Collection of Fraudulent Transfers Made to a Spouse in the State of Florida
Often a creditor, in the attempt to collect on a judgment will find the judgment debtor has placed some or all assets into a joint bank account held with the judgment debtor’s spouse or the assets have been transferred in some way to a spouse. This may seem like a lost cause, but our recent experience has proven otherwise.
In Florida, under the Uniform Fraudulent Transfer Statute, transfers made to a spouse within 4 years of the transfer may result in a judgment against the judgment debtor’s spouse for the amounts transferred.

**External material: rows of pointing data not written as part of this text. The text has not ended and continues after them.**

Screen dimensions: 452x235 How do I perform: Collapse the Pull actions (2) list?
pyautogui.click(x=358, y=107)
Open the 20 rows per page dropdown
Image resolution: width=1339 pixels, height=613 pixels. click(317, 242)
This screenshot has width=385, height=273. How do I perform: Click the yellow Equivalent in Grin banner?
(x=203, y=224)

To pursue the claim against the Spouse, the judgment creditor may either bring a separate action against the spouse who received the Fraudulent Transfer of assets or may use the Proceedings Supplementary Statute at 56.29 Florida statutes to execute on the existing Judgment.
The Florida Uniform Fraudulent Transfer Statutes at Chapter 726 defines a transfer as “every mode, direct or indirect, absolute or conditional, voluntary or involuntary, of disposing of or parting with an asset or an interest in an asset, and included payment of money, release, lease, and creation of a lien or other encumbrance.” This broad definition gives creditors extreme latitude in discovering and suing for transfers to a spouse. The definition would likely include, movement of assets into a bank account solely held by the spouse, paying for “stuff” which the debtor states is exclusively owned by the spouse, paying the spouse a salary for work not performed, and giving the spouse property of any kind which the spouse did not earn in any way. These fraudulent transfers will also occur if the judgment debtor transfers individual assets into jointly held property.

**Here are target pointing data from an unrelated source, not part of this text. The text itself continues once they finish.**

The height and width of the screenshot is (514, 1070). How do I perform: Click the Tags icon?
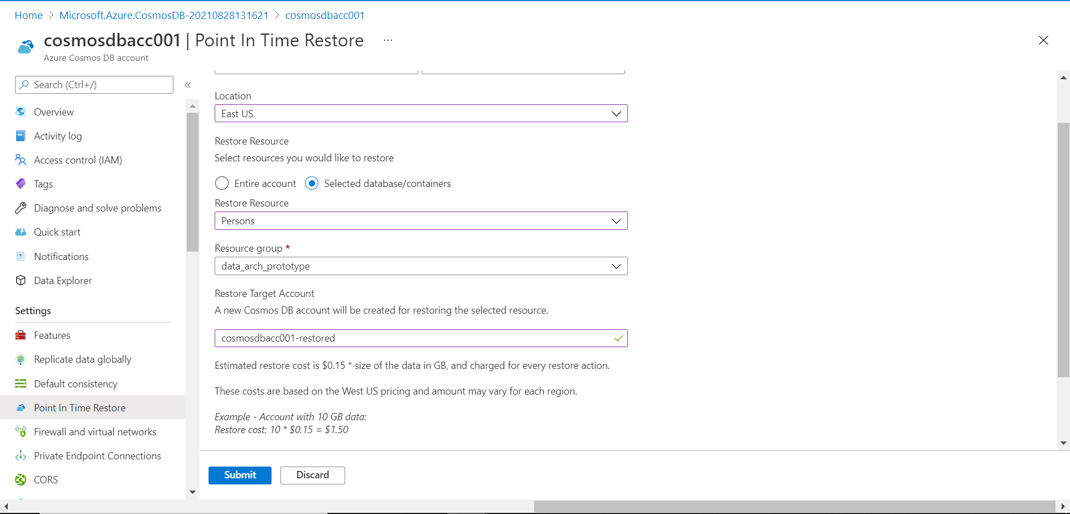point(21,184)
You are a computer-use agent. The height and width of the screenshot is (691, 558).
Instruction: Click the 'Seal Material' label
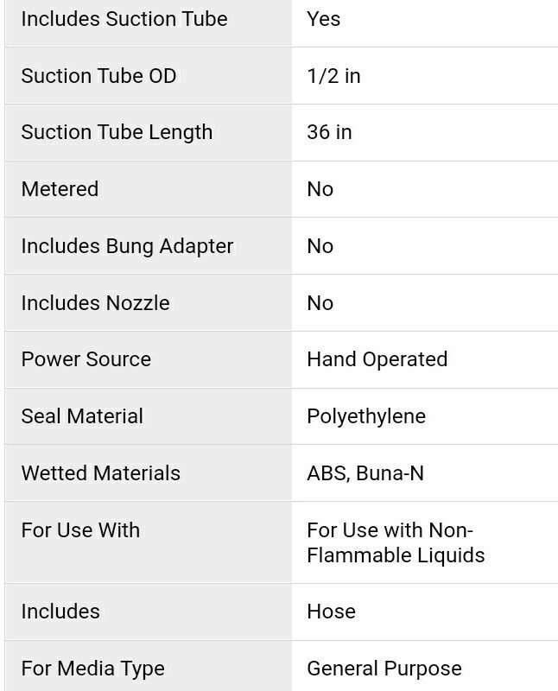82,416
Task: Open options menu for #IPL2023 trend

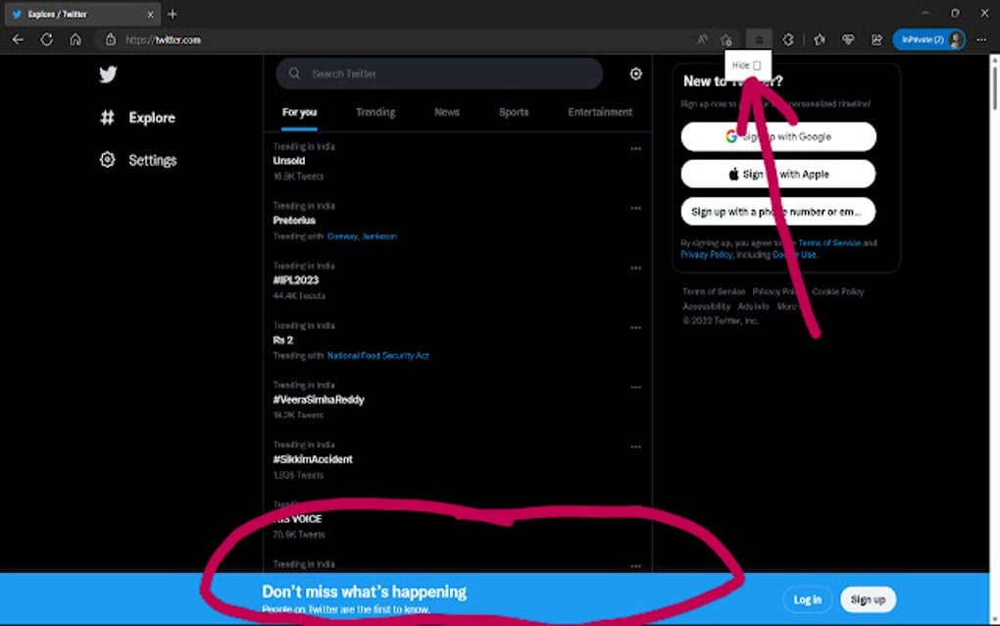Action: [x=635, y=268]
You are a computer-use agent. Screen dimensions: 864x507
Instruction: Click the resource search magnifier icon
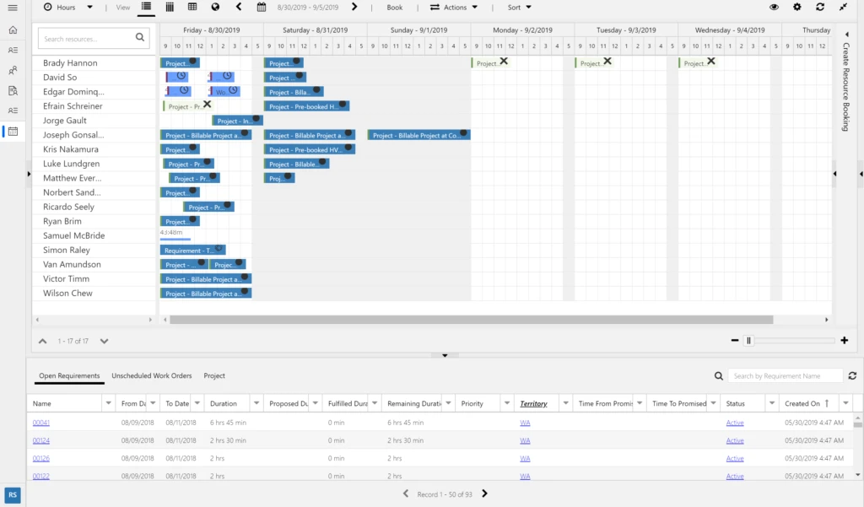click(140, 38)
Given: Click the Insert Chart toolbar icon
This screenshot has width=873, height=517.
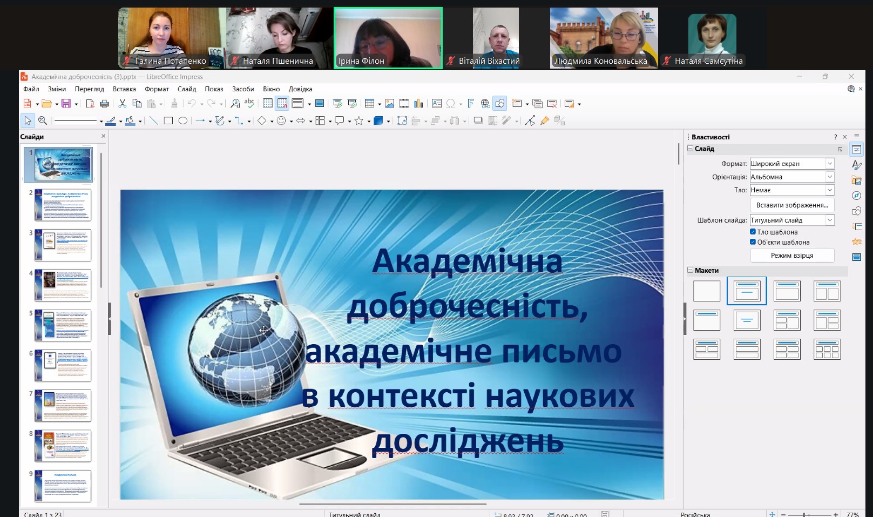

Debtors are clever in disguising their transfers. Other clever means of moving assets to the spouse include having the spouse own the shares of the company run, managed and controlled by the judgment debtor. The Spouse may receive a large salary for doing clerical work for the company along with stock payment distributions. This type of arrangement is difficult to spot due to the fact that judgment debtor will defend the quality and quantity of work of the spouse. What gives the judgment debtor away in this instance is the small salary paid to the judgment debtor for doing most if not all work for the company. Such an arrangement is actionable as a fraudulent transfer and can be pursued against the spouse.
Once the transfer exists, the determination as to whether it is fraudulent is defined by Florida Statutes Chapter 726. These sections make fraudulent transfers fairly easy to prove when they are made by the Judgment Debtor to the spouse after the Debtor knows there is a pending collections claim.
The creativity in disguising fraudulent transfers never ceases to amaze the attorneys at Wetherington Hamilton, P.A. With technology making transfers of money easier every day, the type fraudulent transfer will also expand. Our hope is that you will decide to pursue these claims to ensure that this type of activity is limited in the future.